## Problem statement
Count the lines in the entries below that contain the word "icon", and give only the number.

## Records for the exercise
══════════════════════════════

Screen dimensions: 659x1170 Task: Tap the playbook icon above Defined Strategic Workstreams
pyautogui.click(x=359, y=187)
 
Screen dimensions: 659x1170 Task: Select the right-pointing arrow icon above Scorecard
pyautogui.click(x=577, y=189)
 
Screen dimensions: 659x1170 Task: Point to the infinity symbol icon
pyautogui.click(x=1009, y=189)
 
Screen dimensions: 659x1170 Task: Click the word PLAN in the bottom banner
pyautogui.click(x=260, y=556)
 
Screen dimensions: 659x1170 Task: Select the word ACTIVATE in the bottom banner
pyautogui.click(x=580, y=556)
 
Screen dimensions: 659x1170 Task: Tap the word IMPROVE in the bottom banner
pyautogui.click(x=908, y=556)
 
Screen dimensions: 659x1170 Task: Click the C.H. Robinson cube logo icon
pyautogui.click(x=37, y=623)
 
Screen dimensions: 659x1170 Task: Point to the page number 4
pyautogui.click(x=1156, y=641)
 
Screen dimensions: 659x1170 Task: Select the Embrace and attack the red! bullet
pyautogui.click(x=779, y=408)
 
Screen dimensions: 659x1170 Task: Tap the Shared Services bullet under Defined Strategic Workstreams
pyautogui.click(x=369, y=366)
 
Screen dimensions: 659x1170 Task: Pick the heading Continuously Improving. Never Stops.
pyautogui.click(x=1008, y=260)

══════════════════════════════

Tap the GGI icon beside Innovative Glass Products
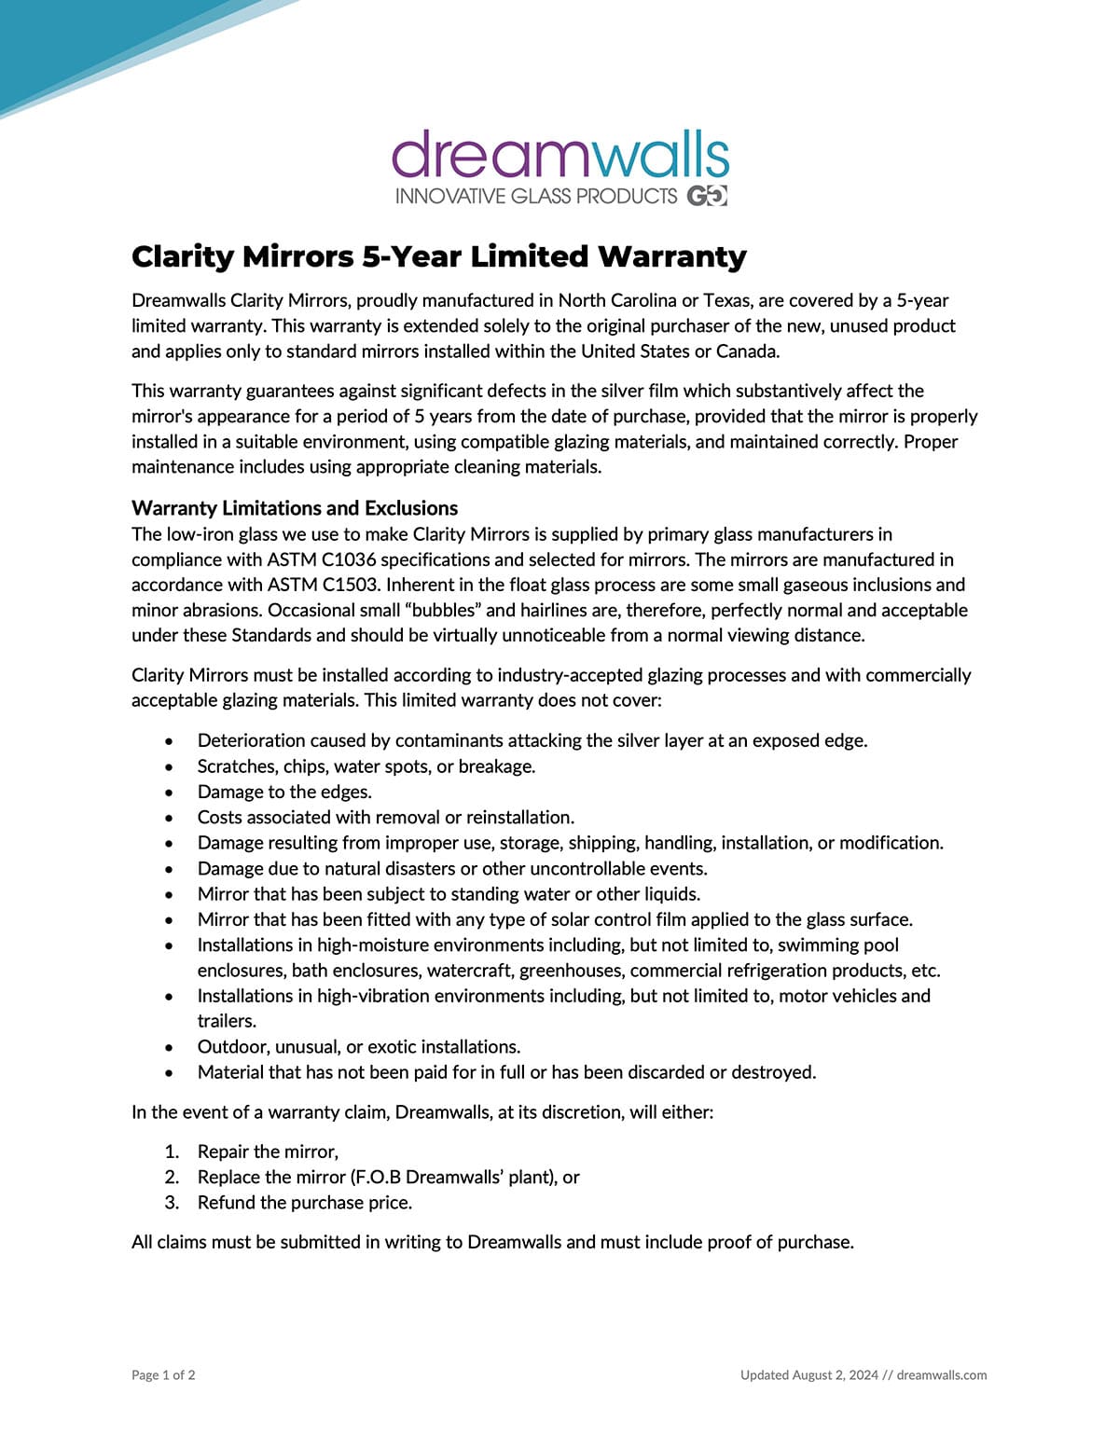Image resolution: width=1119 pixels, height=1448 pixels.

══════════════════════════════

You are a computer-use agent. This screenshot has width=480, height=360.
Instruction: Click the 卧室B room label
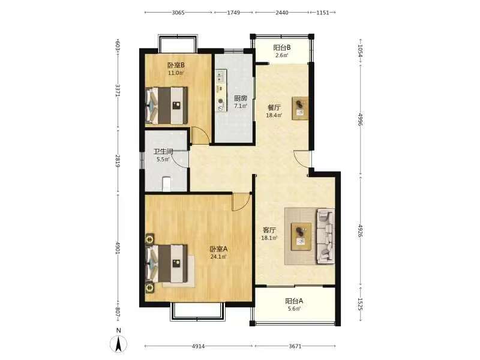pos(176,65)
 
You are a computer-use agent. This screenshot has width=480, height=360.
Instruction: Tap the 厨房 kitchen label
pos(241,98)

══════════════════════════════

## Output of the task
5